# [Task material]
--- --- ---
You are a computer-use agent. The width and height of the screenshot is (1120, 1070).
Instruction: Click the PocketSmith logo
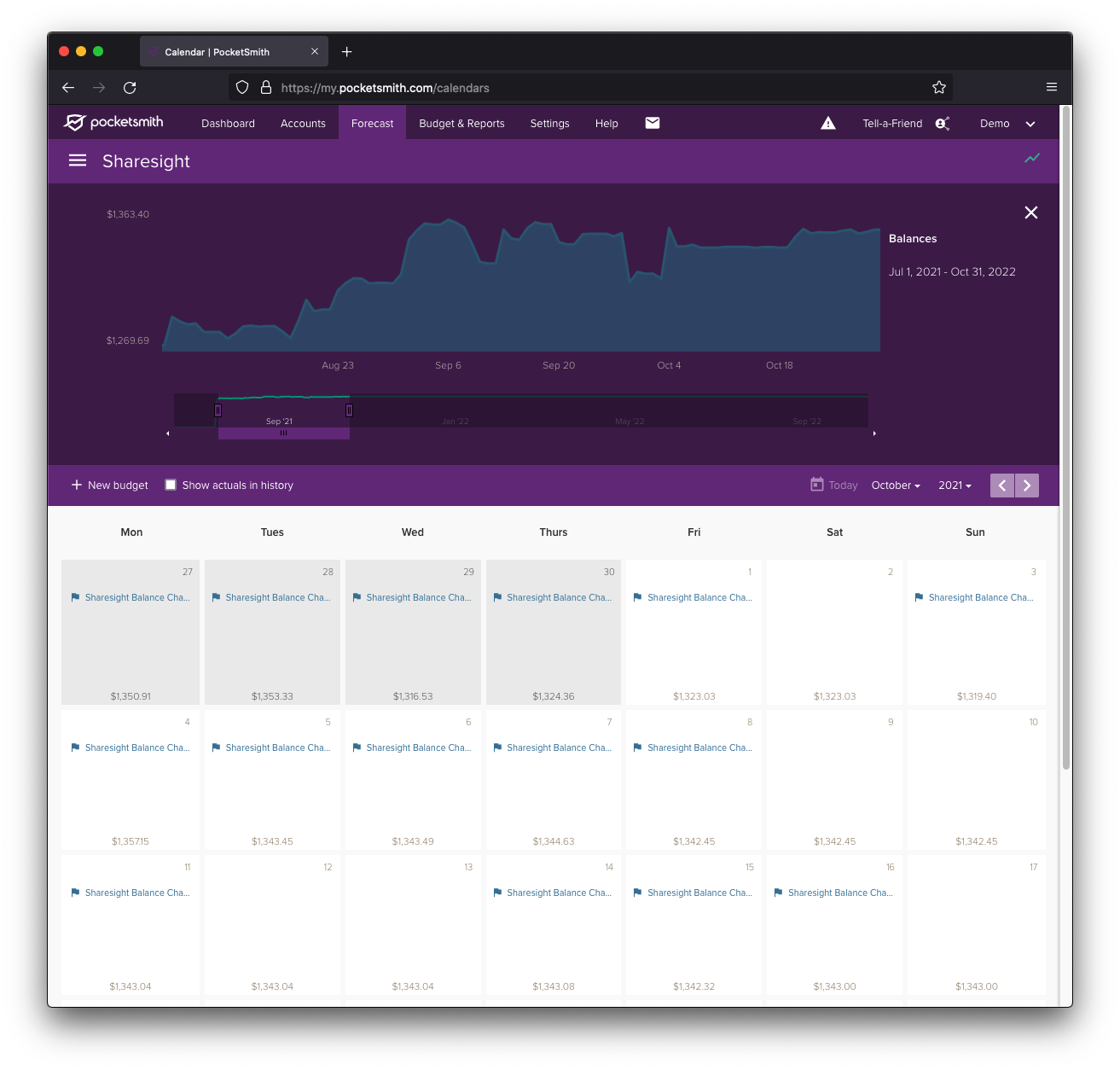pos(113,122)
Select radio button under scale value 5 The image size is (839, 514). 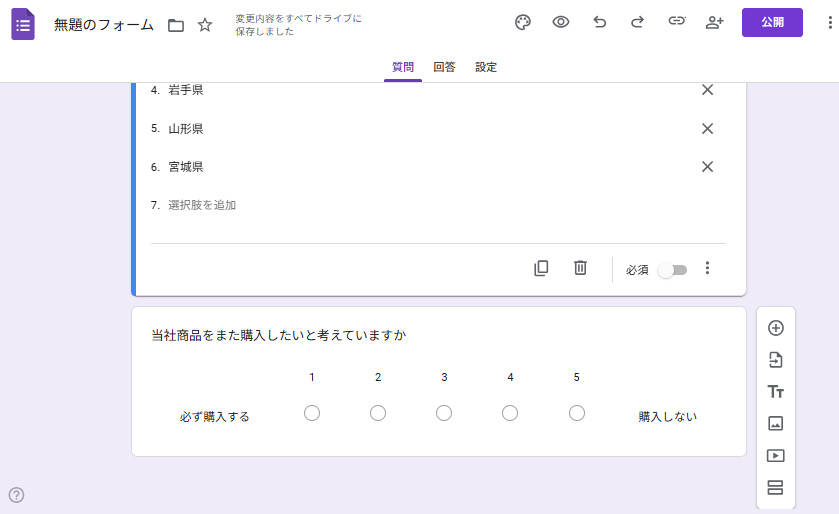point(576,413)
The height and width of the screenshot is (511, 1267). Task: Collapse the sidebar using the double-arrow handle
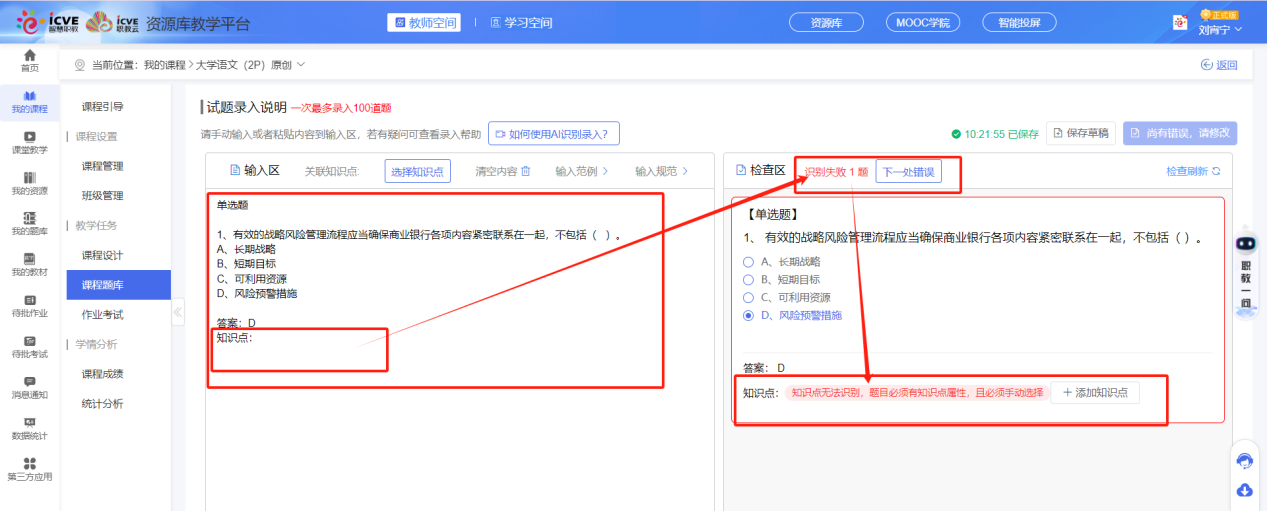pyautogui.click(x=178, y=312)
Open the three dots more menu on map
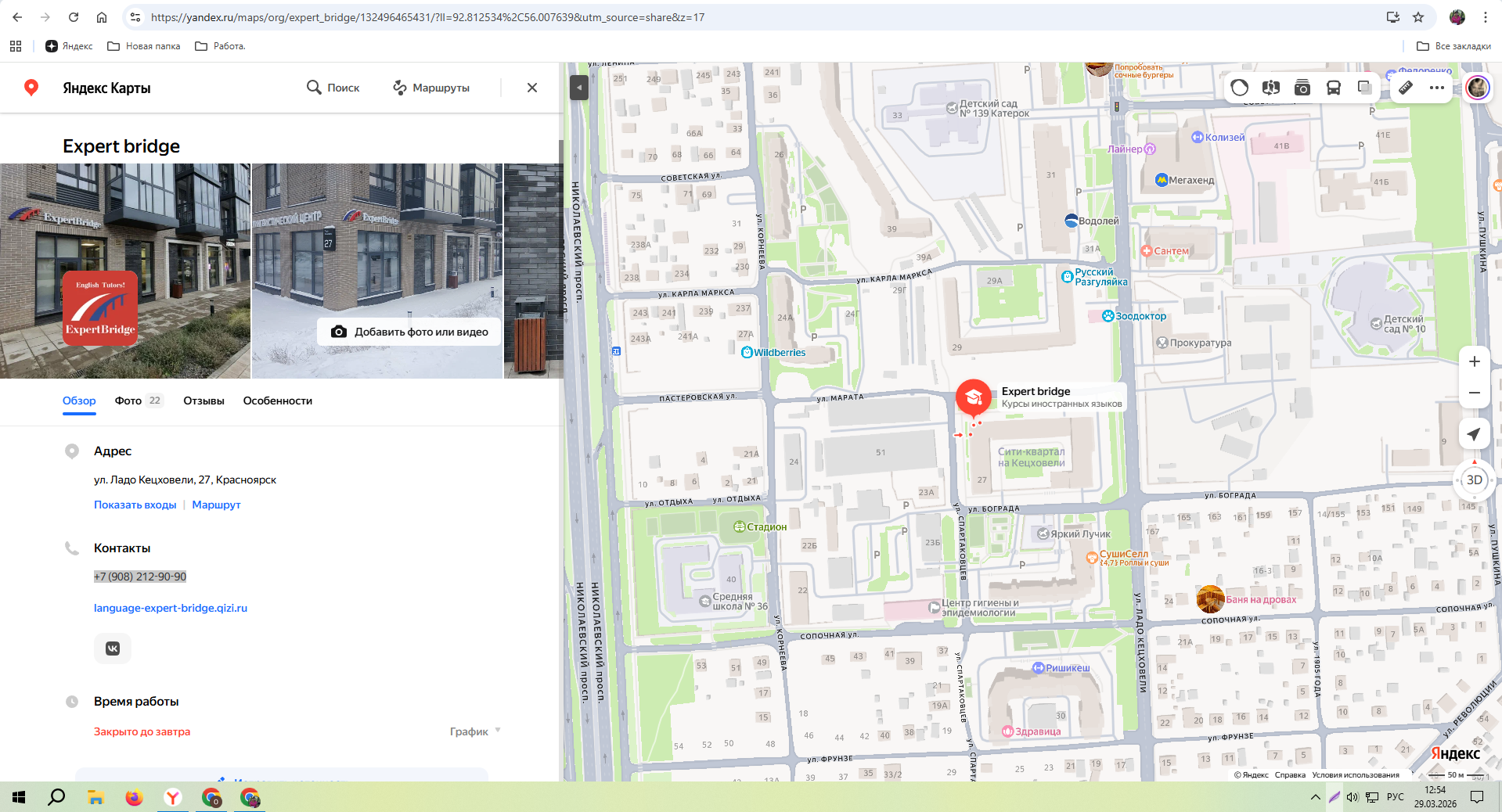 1437,88
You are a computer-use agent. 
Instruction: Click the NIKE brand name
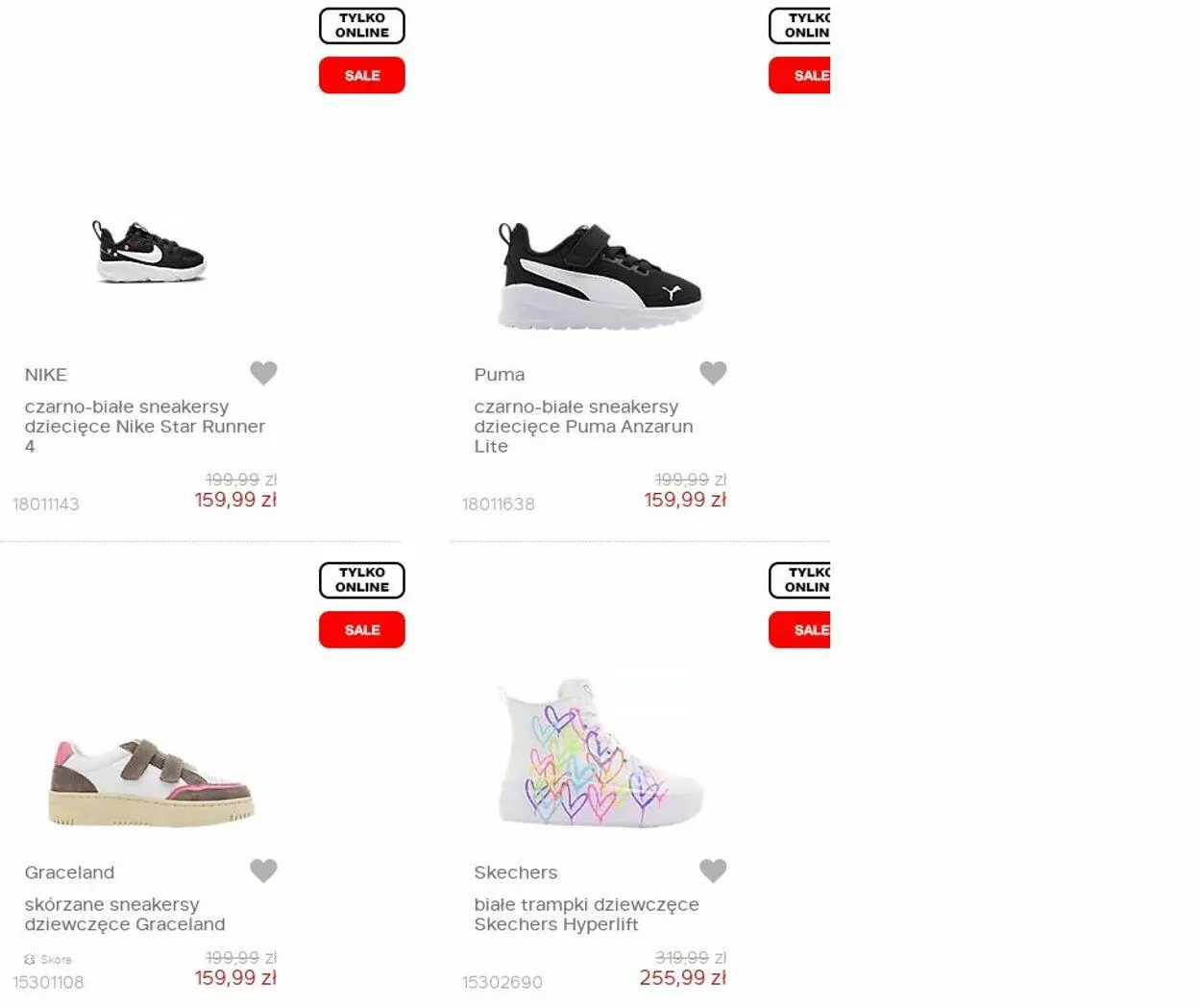pos(46,375)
--- --- ---
# [What you should do]
Please give again only those lines that run from the one containing "The height and" through the final line of the listing, both included, exactly as written and without pictures.

# [Result of this exercise]
The height and width of the screenshot is (511, 1267). Task: Collapse the sidebar using the double-arrow handle
pyautogui.click(x=178, y=312)
Open the three dots more menu on map
 1437,88
You are a computer-use agent. 
Instruction: Click the NIKE brand name
pos(46,375)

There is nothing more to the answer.